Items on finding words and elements
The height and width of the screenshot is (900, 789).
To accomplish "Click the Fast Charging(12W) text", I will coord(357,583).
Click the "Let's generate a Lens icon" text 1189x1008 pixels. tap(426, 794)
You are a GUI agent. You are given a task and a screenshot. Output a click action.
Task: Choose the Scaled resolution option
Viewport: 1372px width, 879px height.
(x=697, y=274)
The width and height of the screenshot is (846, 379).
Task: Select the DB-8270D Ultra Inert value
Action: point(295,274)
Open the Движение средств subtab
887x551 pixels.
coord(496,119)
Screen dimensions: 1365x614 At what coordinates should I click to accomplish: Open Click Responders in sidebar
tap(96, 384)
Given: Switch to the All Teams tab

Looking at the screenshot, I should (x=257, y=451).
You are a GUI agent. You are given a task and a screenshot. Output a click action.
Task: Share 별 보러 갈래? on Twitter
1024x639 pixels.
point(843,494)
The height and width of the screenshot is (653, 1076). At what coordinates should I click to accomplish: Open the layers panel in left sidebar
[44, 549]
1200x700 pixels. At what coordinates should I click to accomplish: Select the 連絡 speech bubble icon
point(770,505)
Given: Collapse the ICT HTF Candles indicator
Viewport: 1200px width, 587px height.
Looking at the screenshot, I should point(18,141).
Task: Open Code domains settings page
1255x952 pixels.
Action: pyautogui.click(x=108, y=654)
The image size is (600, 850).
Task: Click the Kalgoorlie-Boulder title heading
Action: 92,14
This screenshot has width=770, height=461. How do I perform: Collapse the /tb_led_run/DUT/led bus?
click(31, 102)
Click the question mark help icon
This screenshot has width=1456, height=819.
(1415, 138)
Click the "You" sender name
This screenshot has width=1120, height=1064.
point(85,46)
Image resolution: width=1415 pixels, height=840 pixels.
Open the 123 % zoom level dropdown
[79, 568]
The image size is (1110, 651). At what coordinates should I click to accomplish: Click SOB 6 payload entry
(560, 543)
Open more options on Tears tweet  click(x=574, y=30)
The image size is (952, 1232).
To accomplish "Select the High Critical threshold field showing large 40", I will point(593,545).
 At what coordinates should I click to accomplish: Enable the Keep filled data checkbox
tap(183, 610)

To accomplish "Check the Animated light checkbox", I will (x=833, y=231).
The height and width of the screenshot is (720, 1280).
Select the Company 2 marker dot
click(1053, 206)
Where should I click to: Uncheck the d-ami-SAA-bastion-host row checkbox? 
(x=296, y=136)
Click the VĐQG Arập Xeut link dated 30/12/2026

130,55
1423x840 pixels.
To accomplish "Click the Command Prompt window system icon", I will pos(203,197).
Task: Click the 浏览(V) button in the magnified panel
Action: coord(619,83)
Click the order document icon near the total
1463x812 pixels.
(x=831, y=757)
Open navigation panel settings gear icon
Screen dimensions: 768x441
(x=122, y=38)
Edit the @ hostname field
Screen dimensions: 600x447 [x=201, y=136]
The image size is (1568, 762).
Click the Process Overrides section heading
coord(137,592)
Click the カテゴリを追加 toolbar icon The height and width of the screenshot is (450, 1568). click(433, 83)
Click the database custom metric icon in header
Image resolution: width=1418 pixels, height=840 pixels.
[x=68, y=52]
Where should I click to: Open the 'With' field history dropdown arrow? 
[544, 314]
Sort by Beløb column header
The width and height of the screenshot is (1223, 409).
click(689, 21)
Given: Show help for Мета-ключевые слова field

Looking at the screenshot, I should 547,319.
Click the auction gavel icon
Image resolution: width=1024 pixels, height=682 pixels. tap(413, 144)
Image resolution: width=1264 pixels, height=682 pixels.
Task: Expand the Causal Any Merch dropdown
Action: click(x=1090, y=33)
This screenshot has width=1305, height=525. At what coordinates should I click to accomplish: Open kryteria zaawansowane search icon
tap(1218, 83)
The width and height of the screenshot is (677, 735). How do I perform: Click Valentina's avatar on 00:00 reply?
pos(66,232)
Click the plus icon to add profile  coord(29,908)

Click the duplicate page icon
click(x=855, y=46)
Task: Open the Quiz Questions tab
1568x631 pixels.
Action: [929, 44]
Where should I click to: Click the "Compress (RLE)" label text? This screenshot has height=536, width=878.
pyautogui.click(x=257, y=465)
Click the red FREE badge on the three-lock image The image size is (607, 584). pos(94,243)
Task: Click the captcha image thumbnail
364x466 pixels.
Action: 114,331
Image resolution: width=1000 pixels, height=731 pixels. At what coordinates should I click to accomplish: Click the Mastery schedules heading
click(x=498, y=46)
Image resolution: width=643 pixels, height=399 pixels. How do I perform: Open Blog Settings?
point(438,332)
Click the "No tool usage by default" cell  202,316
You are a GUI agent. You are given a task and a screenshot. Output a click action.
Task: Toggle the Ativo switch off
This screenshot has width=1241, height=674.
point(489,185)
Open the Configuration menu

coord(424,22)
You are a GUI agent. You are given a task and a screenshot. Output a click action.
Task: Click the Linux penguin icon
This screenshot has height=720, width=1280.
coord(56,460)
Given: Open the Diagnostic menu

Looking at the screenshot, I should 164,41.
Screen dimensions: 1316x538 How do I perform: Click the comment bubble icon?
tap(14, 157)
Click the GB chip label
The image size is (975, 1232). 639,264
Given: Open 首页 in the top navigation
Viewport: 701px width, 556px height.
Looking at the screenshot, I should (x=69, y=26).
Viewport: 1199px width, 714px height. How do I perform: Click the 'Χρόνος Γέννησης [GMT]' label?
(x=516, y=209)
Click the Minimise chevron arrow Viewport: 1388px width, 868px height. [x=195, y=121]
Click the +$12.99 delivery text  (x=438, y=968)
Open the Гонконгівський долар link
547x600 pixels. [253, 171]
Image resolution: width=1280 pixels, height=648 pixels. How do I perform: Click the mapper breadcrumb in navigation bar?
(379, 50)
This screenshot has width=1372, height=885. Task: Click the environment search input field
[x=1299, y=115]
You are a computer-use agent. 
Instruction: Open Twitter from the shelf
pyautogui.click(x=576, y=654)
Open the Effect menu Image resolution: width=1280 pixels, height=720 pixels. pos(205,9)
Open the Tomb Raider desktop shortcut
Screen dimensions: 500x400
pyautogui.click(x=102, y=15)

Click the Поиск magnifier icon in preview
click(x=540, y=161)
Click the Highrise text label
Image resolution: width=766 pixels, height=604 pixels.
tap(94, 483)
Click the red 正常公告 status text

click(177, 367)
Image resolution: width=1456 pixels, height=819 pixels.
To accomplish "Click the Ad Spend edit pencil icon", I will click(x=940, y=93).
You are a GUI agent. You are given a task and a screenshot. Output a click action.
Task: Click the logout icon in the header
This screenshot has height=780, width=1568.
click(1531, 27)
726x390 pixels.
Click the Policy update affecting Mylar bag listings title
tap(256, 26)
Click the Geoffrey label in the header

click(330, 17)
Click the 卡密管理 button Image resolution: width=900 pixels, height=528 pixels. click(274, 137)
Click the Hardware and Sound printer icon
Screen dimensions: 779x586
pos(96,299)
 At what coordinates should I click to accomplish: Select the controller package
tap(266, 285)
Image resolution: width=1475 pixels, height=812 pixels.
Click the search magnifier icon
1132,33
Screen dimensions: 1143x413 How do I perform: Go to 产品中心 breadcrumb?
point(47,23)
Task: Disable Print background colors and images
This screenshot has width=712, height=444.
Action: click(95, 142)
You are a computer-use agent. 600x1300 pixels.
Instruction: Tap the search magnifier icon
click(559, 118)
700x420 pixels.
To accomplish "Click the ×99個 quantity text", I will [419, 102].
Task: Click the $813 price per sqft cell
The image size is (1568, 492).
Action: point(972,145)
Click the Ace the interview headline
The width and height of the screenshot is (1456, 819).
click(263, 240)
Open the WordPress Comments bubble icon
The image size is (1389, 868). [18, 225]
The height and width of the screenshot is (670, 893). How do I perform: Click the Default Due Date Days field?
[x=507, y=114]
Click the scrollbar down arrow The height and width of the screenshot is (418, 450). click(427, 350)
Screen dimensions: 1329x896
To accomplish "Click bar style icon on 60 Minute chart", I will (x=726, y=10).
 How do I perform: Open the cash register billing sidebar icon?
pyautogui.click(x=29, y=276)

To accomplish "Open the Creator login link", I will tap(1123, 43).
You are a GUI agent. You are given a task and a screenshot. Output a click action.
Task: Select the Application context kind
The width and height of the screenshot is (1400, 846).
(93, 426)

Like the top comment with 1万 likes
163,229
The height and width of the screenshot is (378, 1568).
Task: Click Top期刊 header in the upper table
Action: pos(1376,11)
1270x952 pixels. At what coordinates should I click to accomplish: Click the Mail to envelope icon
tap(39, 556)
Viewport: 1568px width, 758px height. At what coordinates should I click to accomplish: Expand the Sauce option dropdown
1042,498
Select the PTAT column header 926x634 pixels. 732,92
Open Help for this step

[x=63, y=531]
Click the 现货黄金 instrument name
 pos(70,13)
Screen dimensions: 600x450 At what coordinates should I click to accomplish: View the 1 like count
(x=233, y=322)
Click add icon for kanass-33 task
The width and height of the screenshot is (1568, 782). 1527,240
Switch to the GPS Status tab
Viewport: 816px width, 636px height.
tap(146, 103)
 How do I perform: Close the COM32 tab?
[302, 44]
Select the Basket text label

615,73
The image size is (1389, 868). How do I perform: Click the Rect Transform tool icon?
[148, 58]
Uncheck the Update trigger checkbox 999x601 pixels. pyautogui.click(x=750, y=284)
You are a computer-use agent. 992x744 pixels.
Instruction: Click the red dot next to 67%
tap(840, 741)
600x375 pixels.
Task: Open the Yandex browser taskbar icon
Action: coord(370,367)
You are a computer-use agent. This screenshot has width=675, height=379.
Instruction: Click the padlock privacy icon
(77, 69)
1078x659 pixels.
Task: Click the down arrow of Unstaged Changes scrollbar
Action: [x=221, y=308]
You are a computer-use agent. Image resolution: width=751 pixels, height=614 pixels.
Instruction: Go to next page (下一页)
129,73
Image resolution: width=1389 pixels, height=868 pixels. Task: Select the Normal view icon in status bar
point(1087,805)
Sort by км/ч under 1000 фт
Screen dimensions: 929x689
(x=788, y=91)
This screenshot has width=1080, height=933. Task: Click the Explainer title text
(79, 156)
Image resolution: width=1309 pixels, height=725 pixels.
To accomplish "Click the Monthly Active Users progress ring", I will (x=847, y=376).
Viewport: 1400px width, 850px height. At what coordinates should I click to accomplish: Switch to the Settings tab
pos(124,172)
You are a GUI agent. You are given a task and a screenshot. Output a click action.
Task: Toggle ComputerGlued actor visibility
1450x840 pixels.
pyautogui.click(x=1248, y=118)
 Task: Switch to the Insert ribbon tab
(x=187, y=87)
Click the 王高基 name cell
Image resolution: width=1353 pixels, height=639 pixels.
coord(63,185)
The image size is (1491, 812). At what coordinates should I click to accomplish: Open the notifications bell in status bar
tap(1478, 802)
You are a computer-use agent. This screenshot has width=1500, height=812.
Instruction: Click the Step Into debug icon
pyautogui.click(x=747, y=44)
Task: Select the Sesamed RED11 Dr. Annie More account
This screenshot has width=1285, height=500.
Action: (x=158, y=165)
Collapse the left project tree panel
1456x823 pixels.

TASK TO COMPLETE
Rewrite the items from the beginning through the line containing "coord(496,119)", swapping "Scaled resolution" for "Default resolution" and keeping everything else the same.

THE COMPLETED TASK
The height and width of the screenshot is (900, 789).
To accomplish "Click the Fast Charging(12W) text", I will coord(357,583).
Click the "Let's generate a Lens icon" text 1189x1008 pixels. tap(426, 794)
You are a GUI agent. You are given a task and a screenshot. Output a click action.
Task: Choose the Default resolution option
Viewport: 1372px width, 879px height.
(x=697, y=274)
The width and height of the screenshot is (846, 379).
Task: Select the DB-8270D Ultra Inert value
Action: point(295,274)
Open the Движение средств subtab
887x551 pixels.
coord(496,119)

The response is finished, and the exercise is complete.